Hi Dr. West,
I would like to ask some questions about the article "Can Epigenetic Priming Improve Efficacy of Immunotherapy in NSCLC?"
First of all, about me. I am Stage IV, metastatic, Squamous NSCLC who has just been taken off
Nivolumab because I wasn't responding well enough. I am searching for another study to join when
I ran across the above mentioned article. It sounds like it makes perfectly good sense and I would
like to know more about joining it. I've spoken to my doctor about it and he feels we may be a bit too
early, especially regarding the insurance.
How can I find out more specific information and pursue this further?
Thank you very much indeed for your kind help!!
J. Robert Klinck
Reply # - December 4, 2015, 03:58 AM
Hello,
Hello,
Welcome to GRACE. As Dr. West mentioned in that podcast, the clinical trial testing of azacytidine is at the Phase II stage. Although it has seemed effective in mouse models, at the Phase II stage it has not yet been shown to be effective in humans. Unfortunately, many therapies which appear very promising in mice do not provide similar results in human clinical trials. So although this trial might be an option for you, since you did not respond well to nivolumab your doctor may wish to try a different approach.
If you are interested in the trial, you can go to https://clinicaltrials.gov/ct2/show/study/NCT02546986?show_locs=Y#locn Near the bottom of the page, in the section titled "Contacts and Locations" there is a phone number and email address for the trial sponsor, as well as a listing of the locations at which the trial is being conducted.
JimC
Forum moderator
Reply # - December 6, 2015, 01:23 PM
Hi J Robert,
Hi J Robert,
I just wanted to add a thought even though you didn't ask. You said you didn't respond well enough. That statement suggest you responded at least a little. If that's so it may be worth sticking to the immunotherapy for a little longer to see if that response improves, for 2 reasons: 1. Immunotherapies are known to sometimes have a response that, on scans, can look like progression when in fact it's inflammation caused by the immune system gearing up (a positive response to the Nivolumab). 2. For some a good response to any anti cancer drug is stability, no shrinkage but more importantly no growth.
So with those 2 things in mind it may or may not be time to move on from nivo, but having that conversation with your oncologist is certainly worth your while.
Hope you do well,
Janine
Reply # - December 6, 2015, 06:36 PM
Dear Jim C
Dear Jim C
Thank you very much indeed for that link!! That's super helpful. I have forwarded
the ClinicalTrial.gov Identifier number to my oncologist and we will talk about it during
our next appointment.
Thanks again for taking the time to reply to me.
Yours sincerely,
J. Robert Klinck
Reply # - December 6, 2015, 06:44 PM
Dear Janine,
Dear Janine,
Your reply and comments are truly appreciated. For the first three months or so of Nivolumab my
body's response couldn't have been better, but starting about September I slowly started remission
and by last week all my progress was erased and I'm not showing much positive progress at all.

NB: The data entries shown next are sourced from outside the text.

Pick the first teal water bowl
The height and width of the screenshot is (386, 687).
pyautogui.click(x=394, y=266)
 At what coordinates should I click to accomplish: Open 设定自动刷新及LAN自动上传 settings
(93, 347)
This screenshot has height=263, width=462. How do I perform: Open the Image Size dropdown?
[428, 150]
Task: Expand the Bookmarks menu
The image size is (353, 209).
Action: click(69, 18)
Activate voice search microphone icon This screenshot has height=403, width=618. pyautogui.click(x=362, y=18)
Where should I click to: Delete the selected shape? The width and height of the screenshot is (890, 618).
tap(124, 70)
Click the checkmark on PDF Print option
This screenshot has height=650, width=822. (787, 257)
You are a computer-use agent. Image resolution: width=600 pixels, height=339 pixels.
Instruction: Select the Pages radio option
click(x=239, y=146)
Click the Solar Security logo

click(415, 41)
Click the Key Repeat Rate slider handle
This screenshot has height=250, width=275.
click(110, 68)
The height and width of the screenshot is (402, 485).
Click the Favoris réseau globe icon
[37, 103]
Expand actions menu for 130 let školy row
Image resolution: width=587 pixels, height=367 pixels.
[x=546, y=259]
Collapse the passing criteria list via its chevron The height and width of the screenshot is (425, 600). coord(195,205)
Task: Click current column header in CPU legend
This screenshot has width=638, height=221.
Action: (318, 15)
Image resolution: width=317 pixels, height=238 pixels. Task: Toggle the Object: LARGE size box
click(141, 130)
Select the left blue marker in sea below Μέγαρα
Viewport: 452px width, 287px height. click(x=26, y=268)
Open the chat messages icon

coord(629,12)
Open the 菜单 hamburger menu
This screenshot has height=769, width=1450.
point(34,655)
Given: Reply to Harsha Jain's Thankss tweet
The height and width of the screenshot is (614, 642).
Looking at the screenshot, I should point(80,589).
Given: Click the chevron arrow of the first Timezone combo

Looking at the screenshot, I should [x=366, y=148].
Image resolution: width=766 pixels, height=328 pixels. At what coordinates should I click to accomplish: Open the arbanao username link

Having said that, I am still showing some positive progress with my smaller tumours. My oncologist
has mentioned both points you made and we've been giving my main tumour ample time for those
anomalies, but basically it is still growing.
Thank you for taking the time to write me and your comments are truly appreciated. I will write back
to let you know what my oncologist and I decide.
Yours sincerely,
J. Robert Klinck
Reply # - December 7, 2015, 09:35 AM
Thanks for explaining and it
Thanks for explaining and it's good to know you're in good hands. However, I'm so very sorry the drug may not be working so well anymore.
Keep us posted.
Janine
Reply # - December 8, 2015, 09:41 AM
Will do Janine....thanks for
Will do Janine....thanks for your encouragement!!